• _Exercise passage_:
I had spinal fusion surgery in August 2016 (lower back L5 / S1). This was as a result of a parachute landing fall. As an active person and tactical trainer, this was almost show stopping. I had expected to be in a three-month to fusion / recovery situation and had planned for additional coverage for classes running during that period. If anyone recalls at the time, I was there with a walking stick and I flew Chris in from WA to run classes with Scott. For whatever reason, I was not ultimately declared fused until 1.5 years later. I went through a long period restricted to lifting 5lbs only, then I went to 20lbs. I could walk, but for a number of months was wearing a very restrictive surgical back brace. Thus, my core and abs were totally shot.  The long recovery time almost destroyed the business, if you knew the amount of lifting and physical work that is involved in the preparation and conduct of each class. As time progressed, I had Tommy and John come out and literally lift targets for me at class. That was a hard one, having to stand by and watch people lift things for me!

The result of this was that my physical fitness, my core and lifting ability, were destroyed through restrictions and inactivity. For his own reasons, the surgeon refused to have me do any physical therapy. I understood his reason for the spine to fuse i.e. leave it alone to fuse, but I am only now reaping the repercussions of never having done any kind of physical therapy even after the spine was declared fused. Be aware that the live fire demo Max Talk videos that I have made recently, were done after the spine was fused, but still while I was in poor shape, overweight, and lacking in proper fitness training.

• _Provided data_:
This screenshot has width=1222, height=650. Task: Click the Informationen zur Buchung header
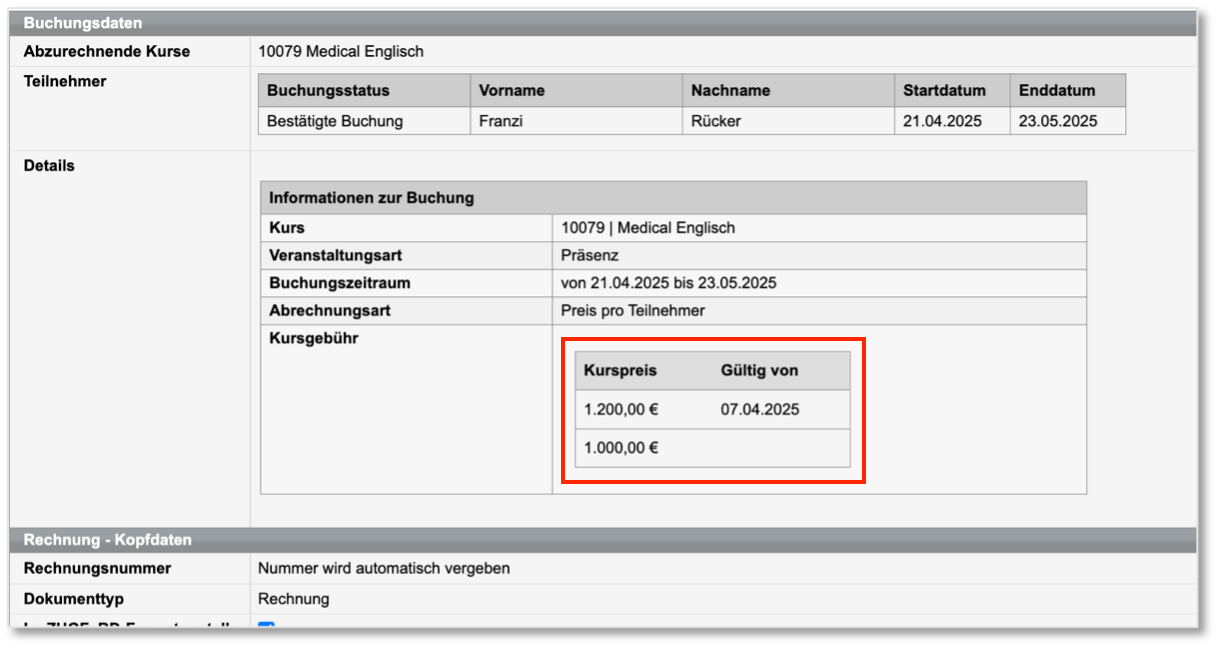(371, 198)
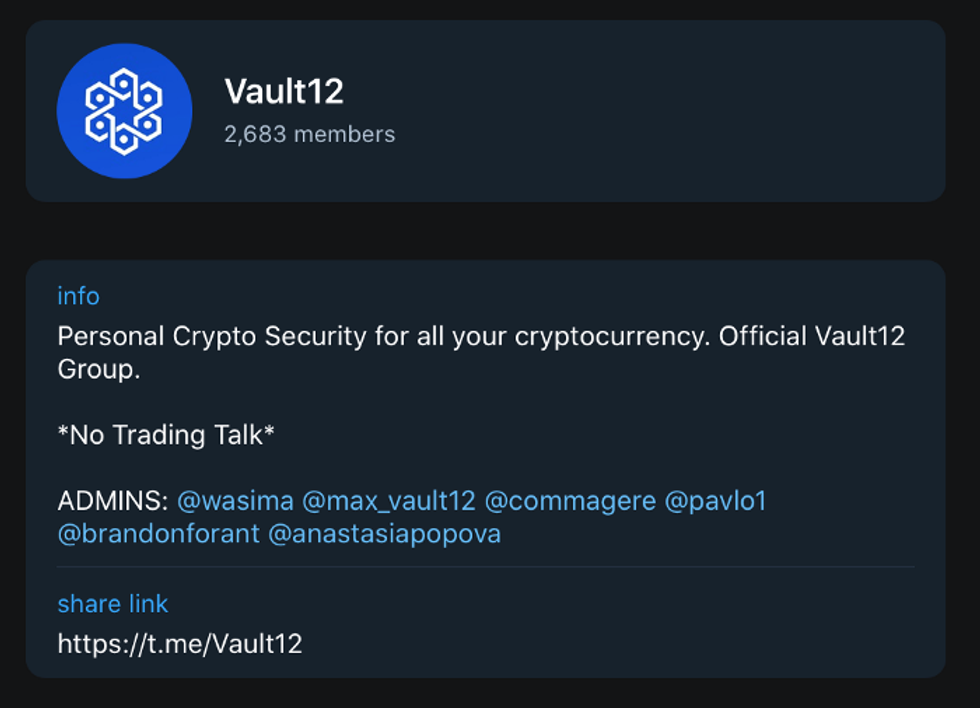Click the Vault12 group title
The image size is (980, 708).
coord(284,92)
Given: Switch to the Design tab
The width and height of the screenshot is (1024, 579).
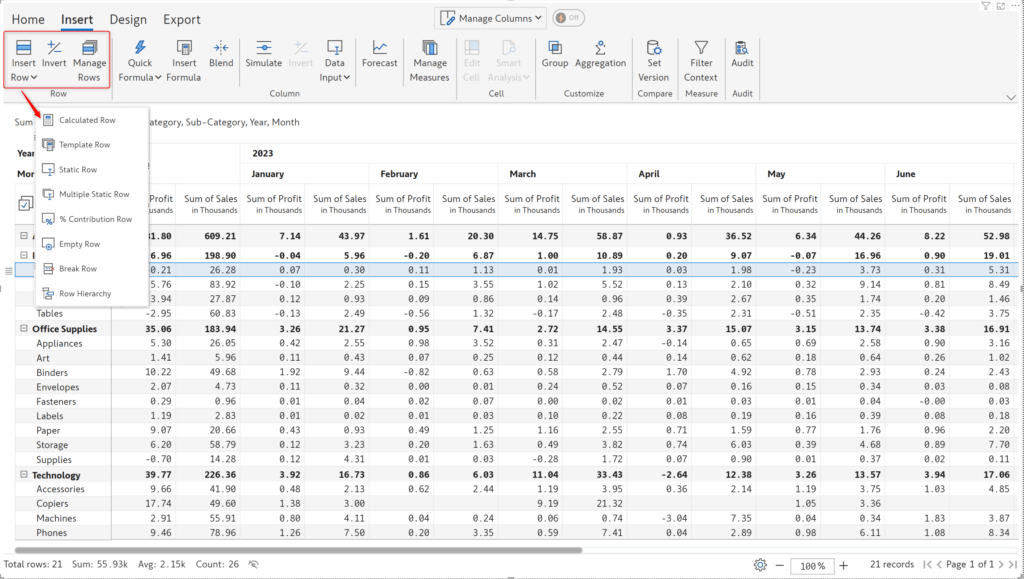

• _Questions_:
1. Sum up the account of spinal fusion recovery in two sentences.
2. Name every person the account of spinal fusion recovery mentions by first name.
3. Write what comes next in the account of spinal fusion recovery, picking up after its final sentence.
The material has nothing to do with the account of spinal fusion recovery.

• _Task results_:
1. After a parachute landing fall, the writer had spinal fusion surgery on L5/S1 in August 2016 and wasn't declared fused until 1.5 years later, living with lifting limits and a restrictive back brace for months. The long recovery almost destroyed the business, others had to run classes and lift targets, and since the surgeon refused any physical therapy, the writer's fitness, core and lifting ability were destroyed.

2. Chris, Scott, Tommy, John

3.
Physical Training:

As time went on and restrictions began to be lifted, I was allowed to do more. Although the spine was heading towards being fully fused, the purpose was not to move it too much or to do anything to pull out or disrupt the hardware in my back. It is amazing what will affect your lower back. Usually anything that has any sort of moment arm out from the body, will send that pain right down to the surgery site.

I started by walking, then progressing to the stepper. Bizarrely, the recovery from the back has been overlaid with a knee injury that came on while walking DOWN hills at the VTC in my plate carrier and battle belt with the SF teams. I have no rhyme or reason for that, other than it just came on after years of abuse running down mountains with rucks on. When I was cleared to 20lbs, I started to do exercises that I figured would not affect my back. So, hanging pull-ups and dips etc. Whether they did or did not affect the back, they did not cause pain, and the hardware remains in place with no pull-outs from the screws. But it took me 1.5 years to fuse, not the three moths the surgeon told me, so go figure.

Once I was cleared, I hit the gym with a vengeance. But not in the right way. I was still nervous of my back (see above about no physical therapy) so I was self-restricted to the machines in the gym, no free weights or cables. I never trained legs, other than on the stepper. I only recently started to do crunches after realizing that my abs were totally shot. And they were: totally shot. I was basically doing two types of weight session: heavy push day and heavy pull day, but secure on the machines so not involving any kind of balance or core stability work. This was usually on a Monday and Tuesday. On the days I have class, I usually head up to the VTC on Wednesday, so that cuts out any gym work for the rest of the week. But when home for the week, I had nothing to do but go back on Thursday and Friday and repeat the same training, which meant I was hitting push and pull heavy twice in one week, which meant over-training.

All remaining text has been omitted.